> Supplied text:
Do You Take Your ‘Good’ Patients for Granted?
It’s a funny thing about “good” patients. They don’t require a lot. They show up for their appointments. They pay their bills. They are pleasant to have in the practice. Then one day, some of them just disappear without a word. What happened?
Consider the situation that “Dr. Strawman” encountered. He long believed that he had some of the most loyal and dedicated patients a dentist could ask for - many had been with him for over 20 years. But something was off. Initially, he dismissed it as a couple of isolated incidents, until it became clear that he was watching a pattern unfold. As he shared the story with me, he was incredulous. “How does a patient come to the same dentist for two decades and not know that I can and regularly do perform virtually every type of cosmetic dentistry there is?” he said.

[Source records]
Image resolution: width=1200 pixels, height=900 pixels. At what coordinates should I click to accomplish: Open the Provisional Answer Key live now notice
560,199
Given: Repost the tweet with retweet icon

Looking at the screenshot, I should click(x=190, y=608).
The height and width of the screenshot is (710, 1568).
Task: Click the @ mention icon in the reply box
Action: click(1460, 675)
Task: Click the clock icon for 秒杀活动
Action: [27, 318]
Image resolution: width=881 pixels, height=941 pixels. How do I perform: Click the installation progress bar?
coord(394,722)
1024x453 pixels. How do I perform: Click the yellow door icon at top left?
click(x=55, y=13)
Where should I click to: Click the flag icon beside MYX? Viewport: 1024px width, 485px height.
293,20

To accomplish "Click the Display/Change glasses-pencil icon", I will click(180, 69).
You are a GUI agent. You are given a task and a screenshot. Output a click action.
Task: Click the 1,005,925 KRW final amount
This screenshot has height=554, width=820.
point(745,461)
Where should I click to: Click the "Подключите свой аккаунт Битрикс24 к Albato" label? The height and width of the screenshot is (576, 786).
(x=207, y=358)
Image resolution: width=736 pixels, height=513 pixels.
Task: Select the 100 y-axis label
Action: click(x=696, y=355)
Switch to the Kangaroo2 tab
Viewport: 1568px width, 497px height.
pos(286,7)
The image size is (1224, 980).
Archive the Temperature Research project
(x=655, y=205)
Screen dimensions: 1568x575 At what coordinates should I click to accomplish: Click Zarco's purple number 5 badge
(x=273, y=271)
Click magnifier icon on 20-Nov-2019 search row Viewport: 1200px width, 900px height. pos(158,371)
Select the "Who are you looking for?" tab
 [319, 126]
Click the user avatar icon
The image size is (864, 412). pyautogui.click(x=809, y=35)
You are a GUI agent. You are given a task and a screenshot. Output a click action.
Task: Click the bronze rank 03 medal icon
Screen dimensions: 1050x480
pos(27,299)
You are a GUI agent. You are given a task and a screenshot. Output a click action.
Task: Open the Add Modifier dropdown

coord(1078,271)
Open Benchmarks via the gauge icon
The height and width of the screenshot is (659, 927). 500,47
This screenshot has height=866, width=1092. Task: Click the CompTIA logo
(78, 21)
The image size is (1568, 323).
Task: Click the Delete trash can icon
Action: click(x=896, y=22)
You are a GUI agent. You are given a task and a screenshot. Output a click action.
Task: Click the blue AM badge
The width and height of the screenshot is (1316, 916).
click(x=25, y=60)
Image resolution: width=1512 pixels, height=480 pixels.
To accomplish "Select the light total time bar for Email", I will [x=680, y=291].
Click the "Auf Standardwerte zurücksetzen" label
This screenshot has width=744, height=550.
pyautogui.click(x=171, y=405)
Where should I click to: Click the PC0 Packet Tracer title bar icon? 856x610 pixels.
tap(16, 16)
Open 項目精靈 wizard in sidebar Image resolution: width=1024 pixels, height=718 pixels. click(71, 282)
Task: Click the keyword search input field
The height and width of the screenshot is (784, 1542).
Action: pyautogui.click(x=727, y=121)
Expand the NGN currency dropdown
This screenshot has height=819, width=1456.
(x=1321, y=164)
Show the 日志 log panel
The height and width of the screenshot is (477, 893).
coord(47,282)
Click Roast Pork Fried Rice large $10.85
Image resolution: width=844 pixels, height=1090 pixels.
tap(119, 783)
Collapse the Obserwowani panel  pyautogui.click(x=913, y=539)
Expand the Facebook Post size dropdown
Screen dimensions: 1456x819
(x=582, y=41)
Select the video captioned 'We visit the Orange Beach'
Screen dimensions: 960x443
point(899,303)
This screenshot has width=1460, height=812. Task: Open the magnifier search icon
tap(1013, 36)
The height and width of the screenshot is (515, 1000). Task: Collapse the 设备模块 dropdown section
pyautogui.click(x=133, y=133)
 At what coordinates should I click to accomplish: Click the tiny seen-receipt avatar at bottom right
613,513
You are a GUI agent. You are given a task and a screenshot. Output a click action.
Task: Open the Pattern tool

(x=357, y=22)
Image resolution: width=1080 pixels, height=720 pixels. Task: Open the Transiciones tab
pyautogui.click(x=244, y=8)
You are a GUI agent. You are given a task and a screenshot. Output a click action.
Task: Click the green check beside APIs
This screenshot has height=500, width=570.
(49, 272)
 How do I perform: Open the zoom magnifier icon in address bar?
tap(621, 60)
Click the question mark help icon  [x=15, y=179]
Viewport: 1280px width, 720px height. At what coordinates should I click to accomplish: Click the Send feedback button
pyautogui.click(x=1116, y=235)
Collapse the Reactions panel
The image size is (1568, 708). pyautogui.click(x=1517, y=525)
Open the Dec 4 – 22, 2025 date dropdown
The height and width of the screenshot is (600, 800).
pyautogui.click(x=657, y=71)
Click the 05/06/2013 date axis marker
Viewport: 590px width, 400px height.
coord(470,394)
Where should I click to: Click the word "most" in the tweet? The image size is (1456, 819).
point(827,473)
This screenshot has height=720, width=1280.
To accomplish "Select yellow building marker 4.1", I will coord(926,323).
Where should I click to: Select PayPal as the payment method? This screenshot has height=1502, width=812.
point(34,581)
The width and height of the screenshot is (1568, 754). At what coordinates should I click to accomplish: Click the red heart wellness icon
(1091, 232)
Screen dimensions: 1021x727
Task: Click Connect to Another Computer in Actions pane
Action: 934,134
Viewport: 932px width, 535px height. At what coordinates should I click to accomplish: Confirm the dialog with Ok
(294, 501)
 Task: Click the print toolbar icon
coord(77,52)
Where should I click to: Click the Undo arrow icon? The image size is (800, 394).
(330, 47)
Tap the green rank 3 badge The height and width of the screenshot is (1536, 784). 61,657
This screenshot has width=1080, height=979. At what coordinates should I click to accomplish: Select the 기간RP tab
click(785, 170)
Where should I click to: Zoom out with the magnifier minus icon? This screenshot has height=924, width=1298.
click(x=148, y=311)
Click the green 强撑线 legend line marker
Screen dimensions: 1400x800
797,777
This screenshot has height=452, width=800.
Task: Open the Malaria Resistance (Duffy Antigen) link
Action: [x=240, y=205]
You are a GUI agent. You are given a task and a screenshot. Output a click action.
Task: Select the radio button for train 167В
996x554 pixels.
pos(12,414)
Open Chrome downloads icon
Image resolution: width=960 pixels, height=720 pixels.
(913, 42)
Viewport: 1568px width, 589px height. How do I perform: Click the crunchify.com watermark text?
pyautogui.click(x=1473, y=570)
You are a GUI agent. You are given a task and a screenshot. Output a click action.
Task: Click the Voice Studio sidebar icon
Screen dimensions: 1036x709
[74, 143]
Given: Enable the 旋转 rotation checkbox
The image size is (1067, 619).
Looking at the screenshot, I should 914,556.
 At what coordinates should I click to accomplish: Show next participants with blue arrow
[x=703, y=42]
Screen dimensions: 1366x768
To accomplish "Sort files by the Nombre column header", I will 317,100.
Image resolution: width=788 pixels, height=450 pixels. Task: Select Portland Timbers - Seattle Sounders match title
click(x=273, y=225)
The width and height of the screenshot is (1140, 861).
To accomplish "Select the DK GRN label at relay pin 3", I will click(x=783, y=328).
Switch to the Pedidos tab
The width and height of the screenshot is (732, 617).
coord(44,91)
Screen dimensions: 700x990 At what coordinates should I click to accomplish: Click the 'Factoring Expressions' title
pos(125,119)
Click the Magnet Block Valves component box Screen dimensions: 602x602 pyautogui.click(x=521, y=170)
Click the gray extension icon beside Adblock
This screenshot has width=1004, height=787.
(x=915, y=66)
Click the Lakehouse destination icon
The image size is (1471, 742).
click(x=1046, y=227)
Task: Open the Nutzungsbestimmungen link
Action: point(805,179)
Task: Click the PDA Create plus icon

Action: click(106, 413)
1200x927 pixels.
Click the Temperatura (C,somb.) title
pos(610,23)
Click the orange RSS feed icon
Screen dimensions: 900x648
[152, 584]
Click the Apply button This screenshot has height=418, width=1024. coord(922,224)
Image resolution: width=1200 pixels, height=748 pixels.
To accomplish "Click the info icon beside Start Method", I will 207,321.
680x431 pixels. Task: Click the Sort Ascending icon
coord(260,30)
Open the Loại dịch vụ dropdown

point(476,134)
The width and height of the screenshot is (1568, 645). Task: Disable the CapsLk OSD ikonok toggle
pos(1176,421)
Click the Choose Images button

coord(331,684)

> Activities:
- 1) According to the article, for how long had many of Dr. Strawman's patients been with him?
- 2) Reproduce the passage of the article verbatim, from "It’s a funny" to "word. What happened?".
Rely solely on the article when responding.

> Answer section:
- 1) Many had been with him for over 20 years.

- 2)
It’s a funny thing about “good” patients. They don’t require a lot. They show up for their appointments. They pay their bills. They are pleasant to have in the practice. Then one day, some of them just disappear without a word. What happened?